═══ GIVEN DATA ═══

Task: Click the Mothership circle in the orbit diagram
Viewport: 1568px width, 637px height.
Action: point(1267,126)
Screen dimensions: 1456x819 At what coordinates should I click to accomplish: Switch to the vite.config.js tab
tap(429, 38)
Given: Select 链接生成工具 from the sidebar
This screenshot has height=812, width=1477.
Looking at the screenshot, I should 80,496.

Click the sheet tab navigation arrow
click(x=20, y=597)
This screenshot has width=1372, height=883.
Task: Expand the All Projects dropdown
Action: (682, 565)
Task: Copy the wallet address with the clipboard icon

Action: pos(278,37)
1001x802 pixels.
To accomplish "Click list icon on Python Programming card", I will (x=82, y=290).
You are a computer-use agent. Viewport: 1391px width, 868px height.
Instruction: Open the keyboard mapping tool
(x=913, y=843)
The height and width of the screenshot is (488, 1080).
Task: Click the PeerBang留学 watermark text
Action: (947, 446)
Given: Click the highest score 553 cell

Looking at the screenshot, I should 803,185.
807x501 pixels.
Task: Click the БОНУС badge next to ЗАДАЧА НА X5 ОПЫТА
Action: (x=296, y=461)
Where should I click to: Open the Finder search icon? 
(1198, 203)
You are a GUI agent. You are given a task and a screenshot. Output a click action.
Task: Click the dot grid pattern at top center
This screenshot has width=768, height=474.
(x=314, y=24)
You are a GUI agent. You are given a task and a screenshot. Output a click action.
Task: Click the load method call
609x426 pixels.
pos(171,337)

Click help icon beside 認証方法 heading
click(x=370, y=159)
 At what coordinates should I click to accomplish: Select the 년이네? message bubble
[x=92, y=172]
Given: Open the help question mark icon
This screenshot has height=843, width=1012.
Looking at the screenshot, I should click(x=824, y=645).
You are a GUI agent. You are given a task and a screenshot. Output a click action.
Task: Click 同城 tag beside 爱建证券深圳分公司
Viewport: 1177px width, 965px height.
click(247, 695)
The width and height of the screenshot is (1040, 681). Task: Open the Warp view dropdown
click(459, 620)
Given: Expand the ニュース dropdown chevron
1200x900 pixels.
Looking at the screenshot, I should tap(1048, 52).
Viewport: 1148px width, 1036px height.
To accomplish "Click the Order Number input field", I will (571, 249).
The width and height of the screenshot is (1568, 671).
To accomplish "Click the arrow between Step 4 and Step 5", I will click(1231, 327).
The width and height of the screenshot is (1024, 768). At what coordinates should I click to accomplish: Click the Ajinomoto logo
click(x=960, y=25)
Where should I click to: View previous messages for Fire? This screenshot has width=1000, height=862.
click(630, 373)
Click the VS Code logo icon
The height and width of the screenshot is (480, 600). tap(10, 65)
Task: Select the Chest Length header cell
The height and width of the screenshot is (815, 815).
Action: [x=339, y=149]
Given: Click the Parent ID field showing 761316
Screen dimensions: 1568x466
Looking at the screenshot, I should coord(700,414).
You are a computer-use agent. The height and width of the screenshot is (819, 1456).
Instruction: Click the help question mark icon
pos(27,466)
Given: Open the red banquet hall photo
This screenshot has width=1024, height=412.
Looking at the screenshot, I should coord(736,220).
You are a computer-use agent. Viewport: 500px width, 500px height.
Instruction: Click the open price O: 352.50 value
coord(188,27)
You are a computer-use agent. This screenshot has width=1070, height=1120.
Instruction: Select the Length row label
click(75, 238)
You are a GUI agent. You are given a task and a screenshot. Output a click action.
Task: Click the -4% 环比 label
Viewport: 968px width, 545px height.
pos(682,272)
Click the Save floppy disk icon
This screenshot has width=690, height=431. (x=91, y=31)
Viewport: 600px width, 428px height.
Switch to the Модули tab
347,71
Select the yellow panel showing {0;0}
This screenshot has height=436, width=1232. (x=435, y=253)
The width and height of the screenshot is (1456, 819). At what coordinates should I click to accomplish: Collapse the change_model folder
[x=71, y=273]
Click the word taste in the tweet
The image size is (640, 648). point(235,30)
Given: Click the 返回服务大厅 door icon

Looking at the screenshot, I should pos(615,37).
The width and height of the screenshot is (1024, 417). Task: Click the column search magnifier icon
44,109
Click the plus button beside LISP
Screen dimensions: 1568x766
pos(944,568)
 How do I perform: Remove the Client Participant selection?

═══

# REQUIREMENTS
Reproduce every one of the items above line for line, changing nothing.

# ANSWER BELOW
Task: Click the Mothership circle in the orbit diagram
Viewport: 1568px width, 637px height.
Action: point(1267,126)
Screen dimensions: 1456x819 At what coordinates should I click to accomplish: Switch to the vite.config.js tab
tap(429, 38)
Given: Select 链接生成工具 from the sidebar
This screenshot has height=812, width=1477.
Looking at the screenshot, I should 80,496.

Click the sheet tab navigation arrow
click(x=20, y=597)
This screenshot has width=1372, height=883.
Task: Expand the All Projects dropdown
Action: (682, 565)
Task: Copy the wallet address with the clipboard icon

Action: pos(278,37)
1001x802 pixels.
To accomplish "Click list icon on Python Programming card", I will (x=82, y=290).
You are a computer-use agent. Viewport: 1391px width, 868px height.
Instruction: Open the keyboard mapping tool
(x=913, y=843)
The height and width of the screenshot is (488, 1080).
Task: Click the PeerBang留学 watermark text
Action: (947, 446)
Given: Click the highest score 553 cell

Looking at the screenshot, I should 803,185.
807x501 pixels.
Task: Click the БОНУС badge next to ЗАДАЧА НА X5 ОПЫТА
Action: (x=296, y=461)
Where should I click to: Open the Finder search icon? 
(1198, 203)
You are a GUI agent. You are given a task and a screenshot. Output a click action.
Task: Click the dot grid pattern at top center
This screenshot has width=768, height=474.
(x=314, y=24)
You are a GUI agent. You are given a task and a screenshot. Output a click action.
Task: Click the load method call
609x426 pixels.
pos(171,337)

Click help icon beside 認証方法 heading
click(x=370, y=159)
 At what coordinates should I click to accomplish: Select the 년이네? message bubble
[x=92, y=172]
Given: Open the help question mark icon
This screenshot has height=843, width=1012.
Looking at the screenshot, I should click(x=824, y=645).
You are a GUI agent. You are given a task and a screenshot. Output a click action.
Task: Click 同城 tag beside 爱建证券深圳分公司
Viewport: 1177px width, 965px height.
click(247, 695)
The width and height of the screenshot is (1040, 681). Task: Open the Warp view dropdown
click(459, 620)
Given: Expand the ニュース dropdown chevron
1200x900 pixels.
Looking at the screenshot, I should tap(1048, 52).
Viewport: 1148px width, 1036px height.
To accomplish "Click the Order Number input field", I will (571, 249).
The width and height of the screenshot is (1568, 671).
To accomplish "Click the arrow between Step 4 and Step 5", I will click(1231, 327).
The width and height of the screenshot is (1024, 768). At what coordinates should I click to accomplish: Click the Ajinomoto logo
click(x=960, y=25)
Where should I click to: View previous messages for Fire? This screenshot has width=1000, height=862.
click(630, 373)
Click the VS Code logo icon
The height and width of the screenshot is (480, 600). tap(10, 65)
Task: Select the Chest Length header cell
The height and width of the screenshot is (815, 815).
Action: [x=339, y=149]
Given: Click the Parent ID field showing 761316
Screen dimensions: 1568x466
Looking at the screenshot, I should coord(700,414).
You are a computer-use agent. The height and width of the screenshot is (819, 1456).
Instruction: Click the help question mark icon
pos(27,466)
Given: Open the red banquet hall photo
This screenshot has width=1024, height=412.
Looking at the screenshot, I should coord(736,220).
You are a computer-use agent. Viewport: 500px width, 500px height.
Instruction: Click the open price O: 352.50 value
coord(188,27)
You are a computer-use agent. This screenshot has width=1070, height=1120.
Instruction: Select the Length row label
click(75, 238)
You are a GUI agent. You are given a task and a screenshot. Output a click action.
Task: Click the -4% 环比 label
Viewport: 968px width, 545px height.
pos(682,272)
Click the Save floppy disk icon
This screenshot has width=690, height=431. (x=91, y=31)
Viewport: 600px width, 428px height.
Switch to the Модули tab
347,71
Select the yellow panel showing {0;0}
This screenshot has height=436, width=1232. (x=435, y=253)
The width and height of the screenshot is (1456, 819). At what coordinates should I click to accomplish: Collapse the change_model folder
[x=71, y=273]
Click the word taste in the tweet
The image size is (640, 648). point(235,30)
Given: Click the 返回服务大厅 door icon

Looking at the screenshot, I should pos(615,37).
The width and height of the screenshot is (1024, 417). Task: Click the column search magnifier icon
44,109
Click the plus button beside LISP
Screen dimensions: 1568x766
pos(944,568)
 How do I perform: Remove the Client Participant selection?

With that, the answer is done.